[Dataset entries]
^^^^^^^^^^^^^^^^
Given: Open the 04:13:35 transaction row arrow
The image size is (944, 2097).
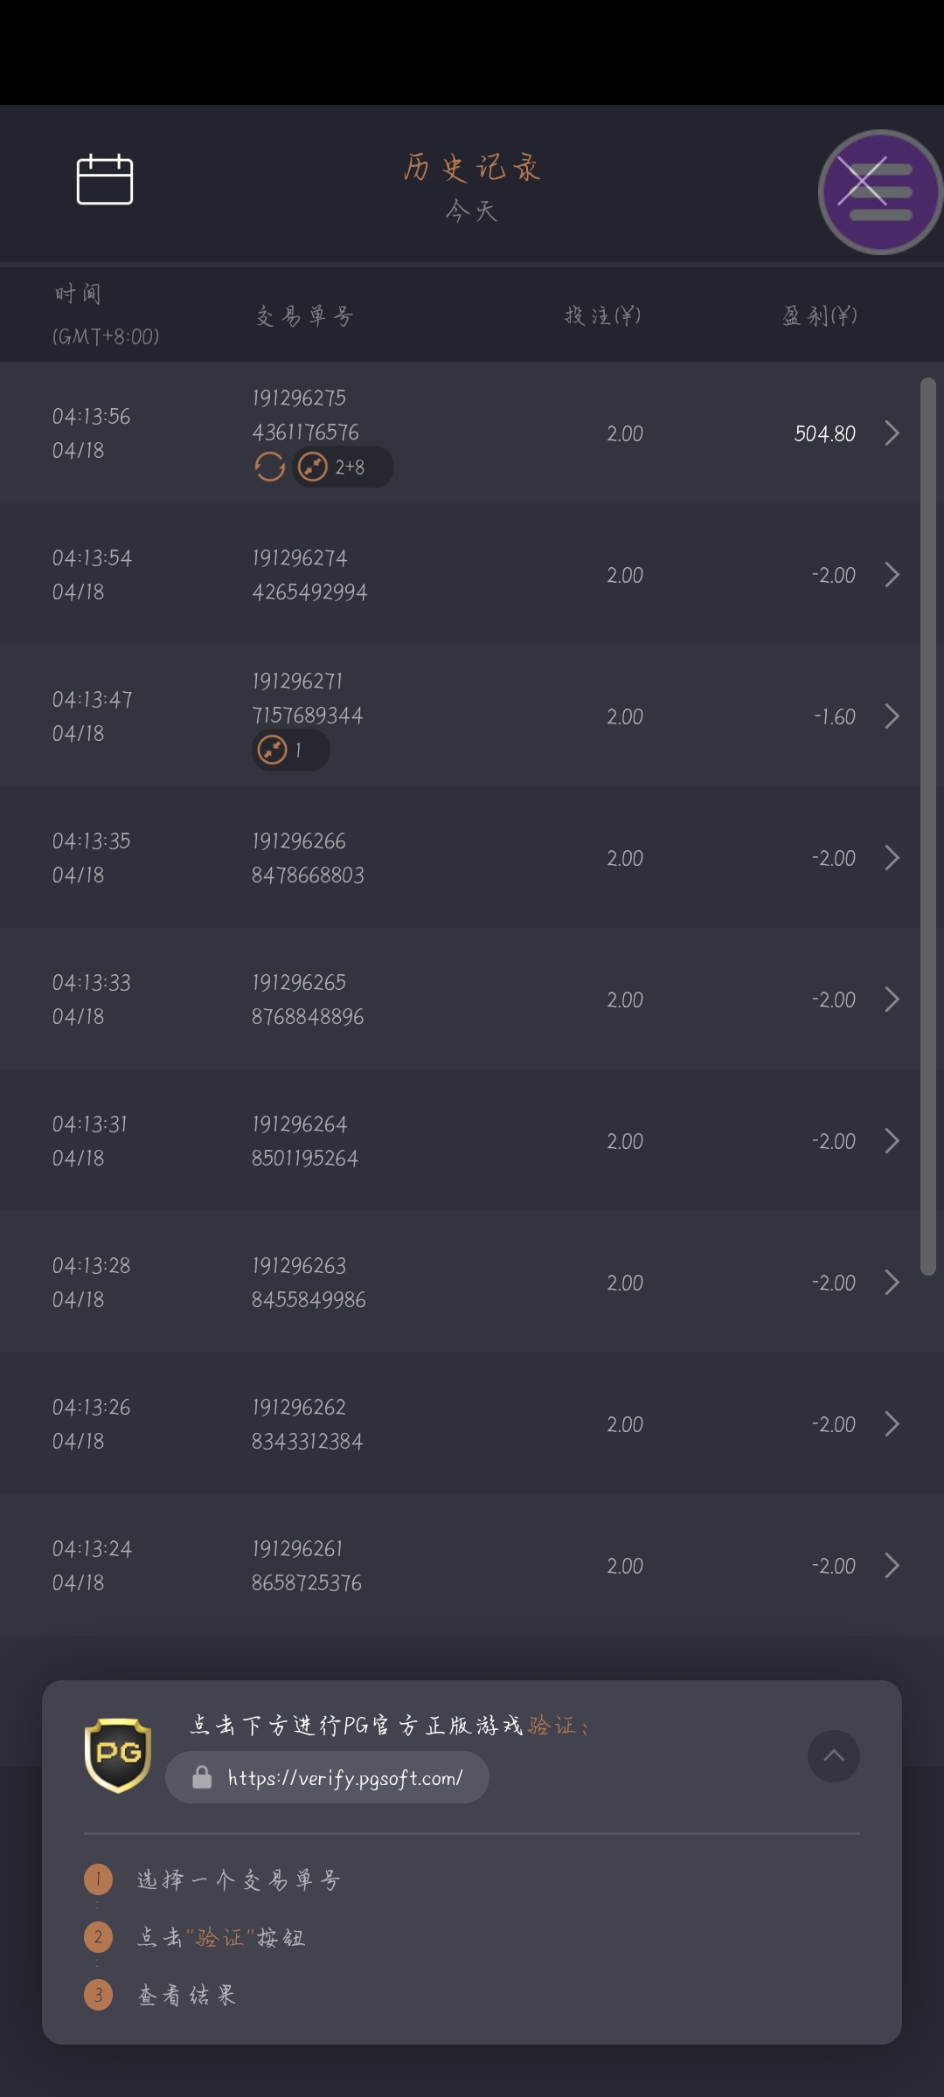Looking at the screenshot, I should (x=892, y=858).
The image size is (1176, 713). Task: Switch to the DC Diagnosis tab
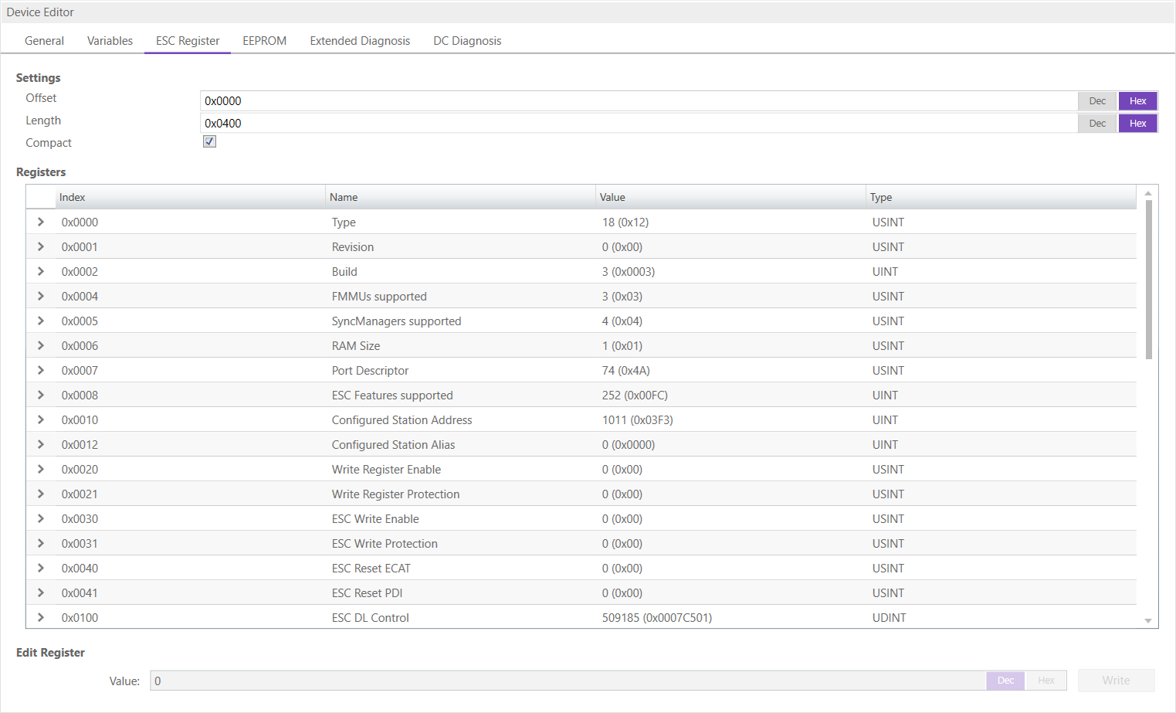[x=467, y=41]
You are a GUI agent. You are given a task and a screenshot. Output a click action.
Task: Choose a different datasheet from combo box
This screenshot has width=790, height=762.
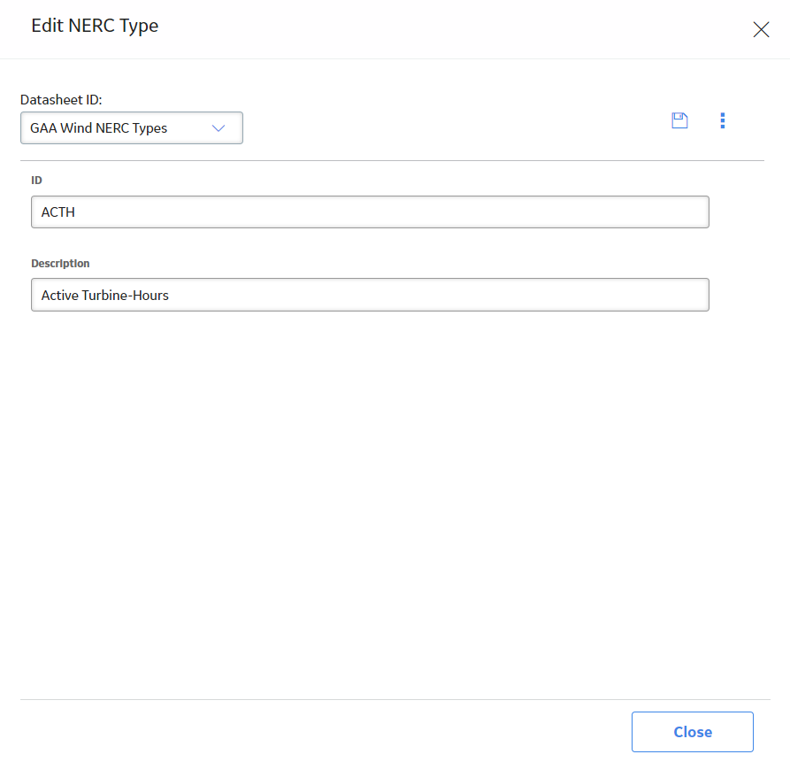point(132,128)
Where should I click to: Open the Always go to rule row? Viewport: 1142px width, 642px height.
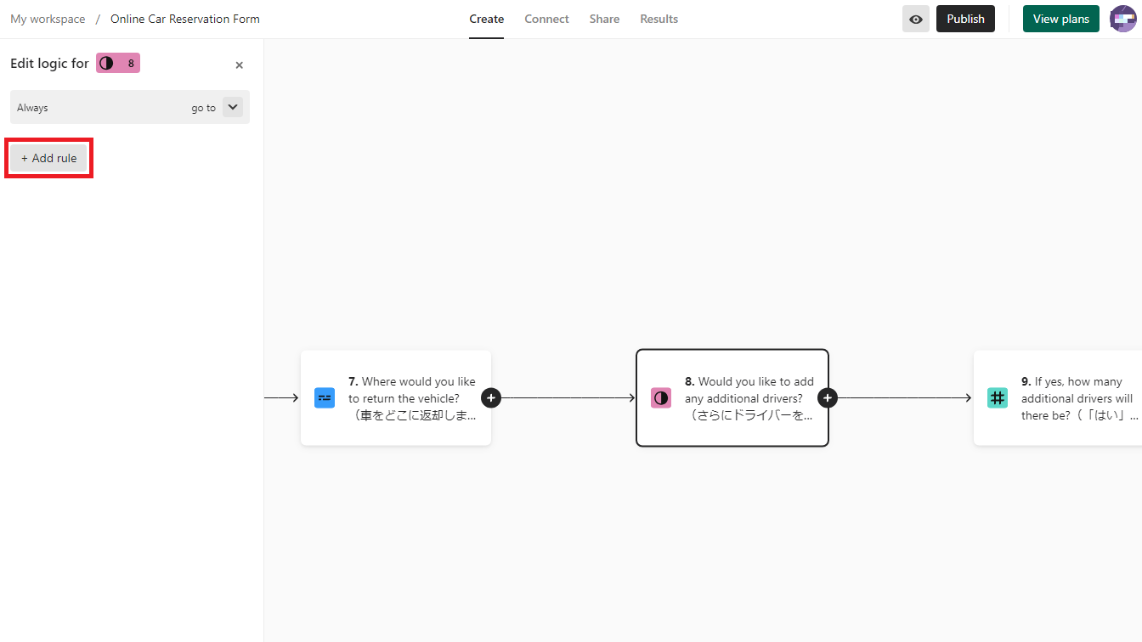(102, 108)

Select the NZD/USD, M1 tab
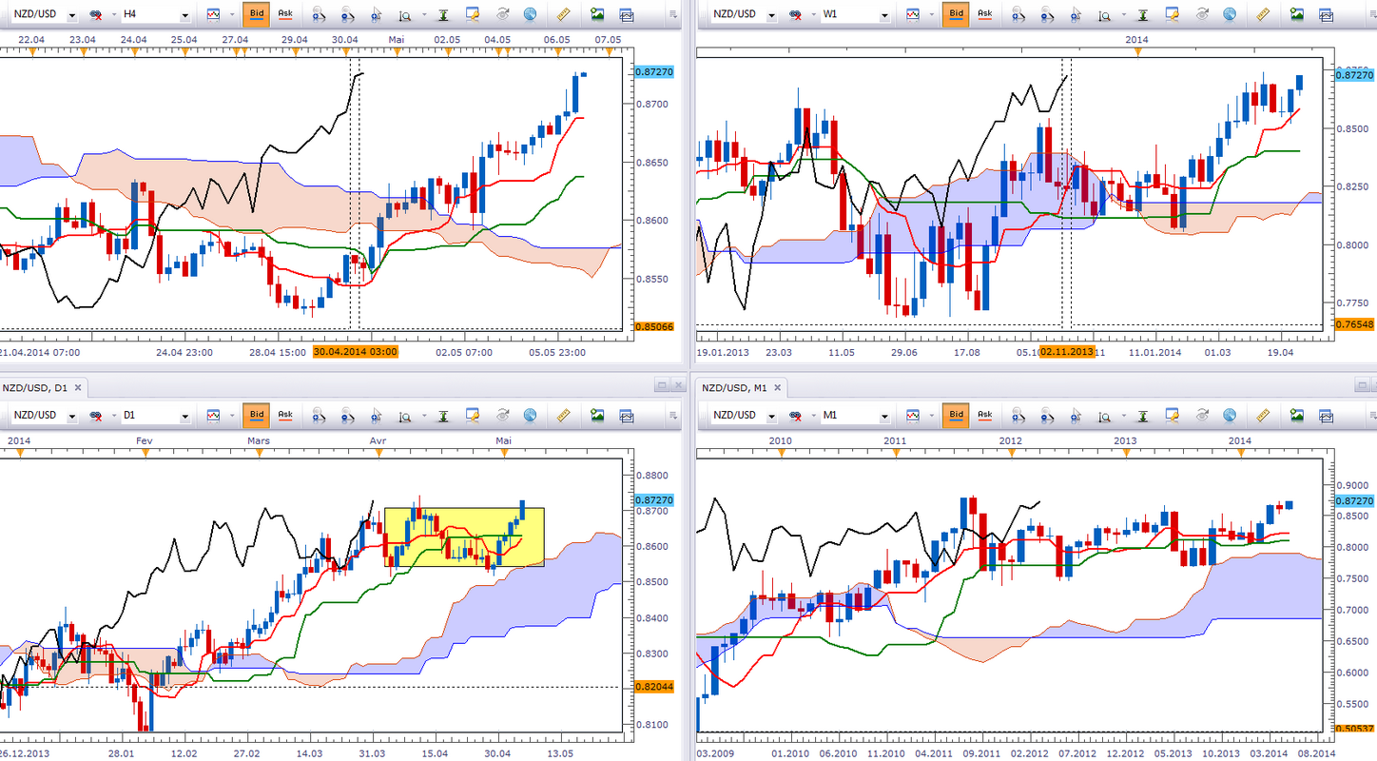pyautogui.click(x=732, y=387)
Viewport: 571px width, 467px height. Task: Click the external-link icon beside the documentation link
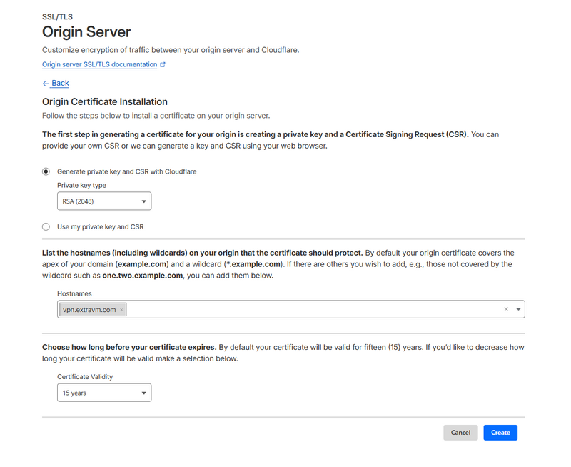pos(163,64)
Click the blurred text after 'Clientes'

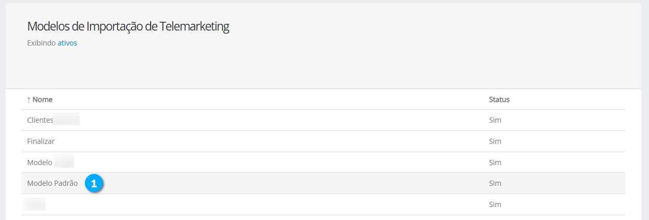[67, 120]
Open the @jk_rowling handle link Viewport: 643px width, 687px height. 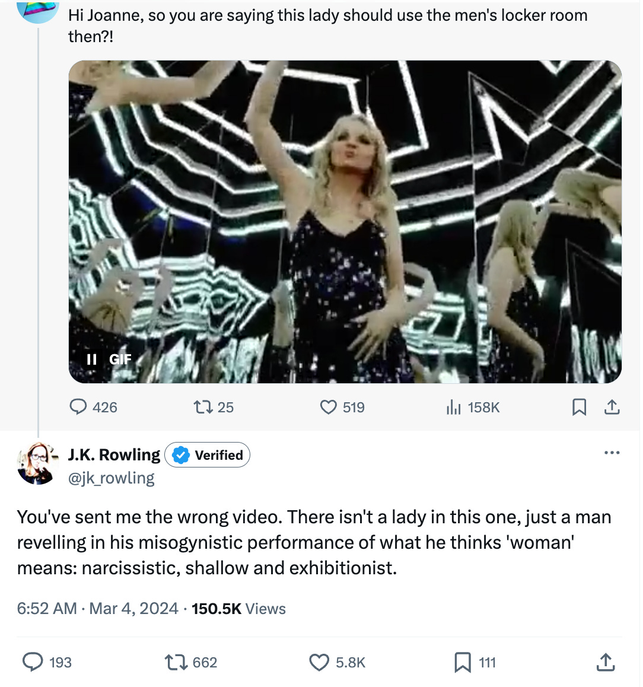point(112,478)
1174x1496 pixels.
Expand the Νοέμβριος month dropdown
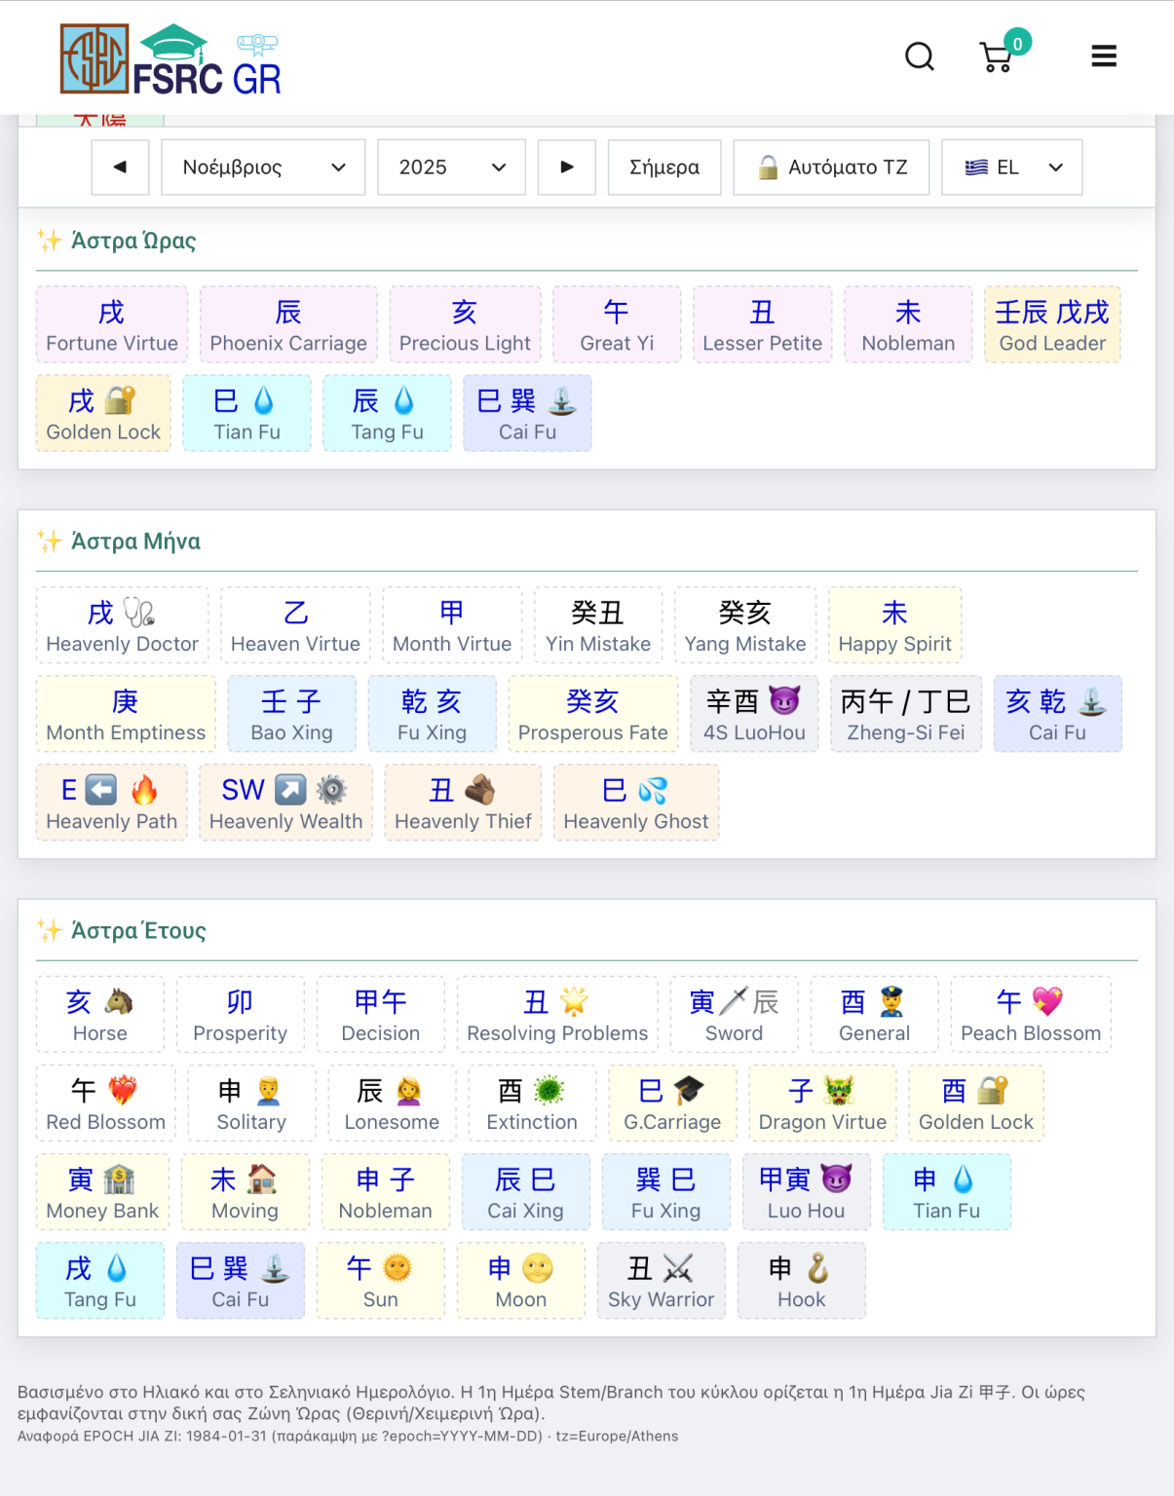pyautogui.click(x=263, y=168)
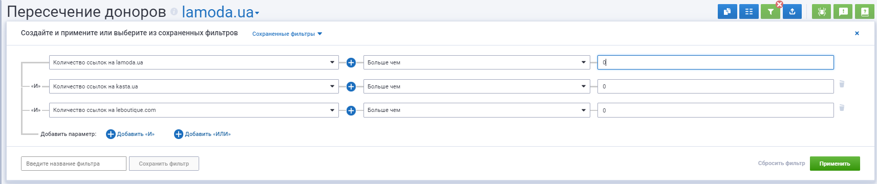Open the feedback exclamation speech bubble icon

(843, 12)
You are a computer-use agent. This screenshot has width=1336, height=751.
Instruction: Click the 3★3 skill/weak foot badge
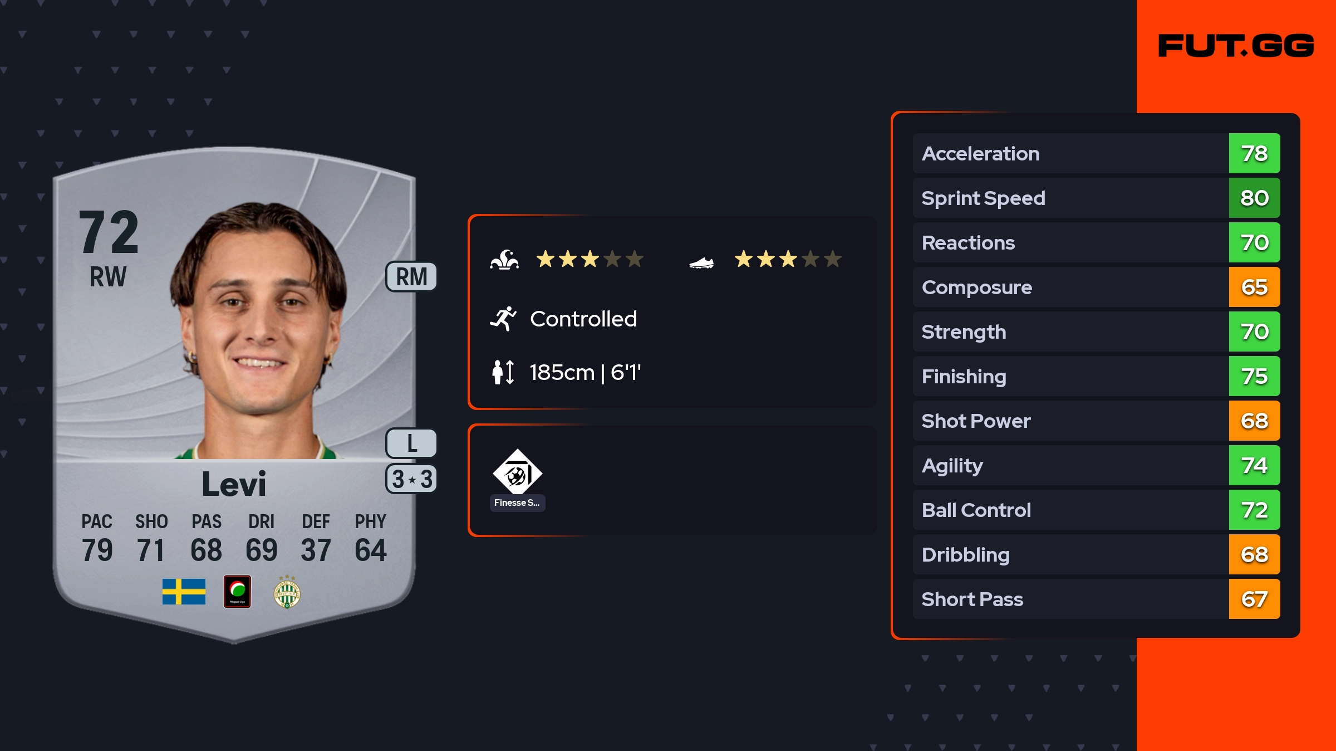point(411,479)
^^^^^^^^^^^^^^^^
§ WHAT YOU NEED TO DO
Show the lines above that have the word "agent".

§ EXPECTED ANSWER
You are a GUI agent. You are given a task and a screenshot. Output a click action.
You are a computer-use agent. This screenshot has width=1336, height=751.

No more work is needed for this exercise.